(Data to use Opens)

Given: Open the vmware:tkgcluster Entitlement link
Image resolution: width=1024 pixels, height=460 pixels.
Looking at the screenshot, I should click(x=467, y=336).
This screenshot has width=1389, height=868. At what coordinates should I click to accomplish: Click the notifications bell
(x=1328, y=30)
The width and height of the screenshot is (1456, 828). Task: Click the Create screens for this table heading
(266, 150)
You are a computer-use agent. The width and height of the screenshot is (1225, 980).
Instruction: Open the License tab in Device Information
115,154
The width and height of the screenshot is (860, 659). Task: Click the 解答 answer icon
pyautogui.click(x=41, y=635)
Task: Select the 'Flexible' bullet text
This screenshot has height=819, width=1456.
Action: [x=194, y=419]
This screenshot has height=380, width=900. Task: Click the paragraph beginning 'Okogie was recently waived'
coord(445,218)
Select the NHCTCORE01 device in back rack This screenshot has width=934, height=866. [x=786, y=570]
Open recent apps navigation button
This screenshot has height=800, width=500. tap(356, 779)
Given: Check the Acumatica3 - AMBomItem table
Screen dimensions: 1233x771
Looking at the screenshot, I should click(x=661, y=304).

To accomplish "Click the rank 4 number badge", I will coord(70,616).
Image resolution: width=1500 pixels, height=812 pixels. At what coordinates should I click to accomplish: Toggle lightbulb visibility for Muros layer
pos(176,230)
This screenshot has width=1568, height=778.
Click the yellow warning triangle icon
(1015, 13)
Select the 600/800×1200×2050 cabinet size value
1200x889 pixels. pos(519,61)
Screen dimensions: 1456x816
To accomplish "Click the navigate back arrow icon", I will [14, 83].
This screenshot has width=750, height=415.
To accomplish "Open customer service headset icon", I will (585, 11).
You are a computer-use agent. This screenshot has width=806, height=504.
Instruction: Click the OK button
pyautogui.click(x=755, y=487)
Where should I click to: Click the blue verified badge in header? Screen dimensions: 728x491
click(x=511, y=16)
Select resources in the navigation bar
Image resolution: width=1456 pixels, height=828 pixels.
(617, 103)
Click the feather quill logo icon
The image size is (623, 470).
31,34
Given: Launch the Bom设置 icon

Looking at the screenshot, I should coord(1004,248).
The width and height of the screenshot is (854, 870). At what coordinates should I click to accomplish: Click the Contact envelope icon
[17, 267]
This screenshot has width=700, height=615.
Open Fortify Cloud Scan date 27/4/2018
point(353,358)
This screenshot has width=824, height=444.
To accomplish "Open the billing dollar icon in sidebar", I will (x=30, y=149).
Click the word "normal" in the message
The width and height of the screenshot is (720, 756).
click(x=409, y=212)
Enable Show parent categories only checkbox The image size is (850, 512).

(Data to use Closes)

Try it →
Only an exact transcription of all the entries will do.

Completed exercise →
Given: Open the vmware:tkgcluster Entitlement link
Image resolution: width=1024 pixels, height=460 pixels.
Looking at the screenshot, I should click(x=467, y=336).
This screenshot has width=1389, height=868. At what coordinates should I click to accomplish: Click the notifications bell
(x=1328, y=30)
The width and height of the screenshot is (1456, 828). Task: Click the Create screens for this table heading
(266, 150)
You are a computer-use agent. The width and height of the screenshot is (1225, 980).
Instruction: Open the License tab in Device Information
115,154
The width and height of the screenshot is (860, 659). Task: Click the 解答 answer icon
pyautogui.click(x=41, y=635)
Task: Select the 'Flexible' bullet text
This screenshot has height=819, width=1456.
Action: [x=194, y=419]
This screenshot has height=380, width=900. Task: Click the paragraph beginning 'Okogie was recently waived'
coord(445,218)
Select the NHCTCORE01 device in back rack This screenshot has width=934, height=866. [x=786, y=570]
Open recent apps navigation button
This screenshot has height=800, width=500. tap(356, 779)
Given: Check the Acumatica3 - AMBomItem table
Screen dimensions: 1233x771
Looking at the screenshot, I should click(x=661, y=304).

To accomplish "Click the rank 4 number badge", I will coord(70,616).
Image resolution: width=1500 pixels, height=812 pixels. At what coordinates should I click to accomplish: Toggle lightbulb visibility for Muros layer
pos(176,230)
This screenshot has width=1568, height=778.
Click the yellow warning triangle icon
(1015, 13)
Select the 600/800×1200×2050 cabinet size value
1200x889 pixels. pos(519,61)
Screen dimensions: 1456x816
To accomplish "Click the navigate back arrow icon", I will [14, 83].
This screenshot has width=750, height=415.
To accomplish "Open customer service headset icon", I will (585, 11).
You are a computer-use agent. This screenshot has width=806, height=504.
Instruction: Click the OK button
pyautogui.click(x=755, y=487)
Where should I click to: Click the blue verified badge in header? Screen dimensions: 728x491
click(x=511, y=16)
Select resources in the navigation bar
Image resolution: width=1456 pixels, height=828 pixels.
(617, 103)
Click the feather quill logo icon
The image size is (623, 470).
31,34
Given: Launch the Bom设置 icon

Looking at the screenshot, I should coord(1004,248).
The width and height of the screenshot is (854, 870). At what coordinates should I click to accomplish: Click the Contact envelope icon
[17, 267]
This screenshot has width=700, height=615.
Open Fortify Cloud Scan date 27/4/2018
point(353,358)
This screenshot has width=824, height=444.
To accomplish "Open the billing dollar icon in sidebar", I will (x=30, y=149).
Click the word "normal" in the message
The width and height of the screenshot is (720, 756).
click(x=409, y=212)
Enable Show parent categories only checkbox The image size is (850, 512).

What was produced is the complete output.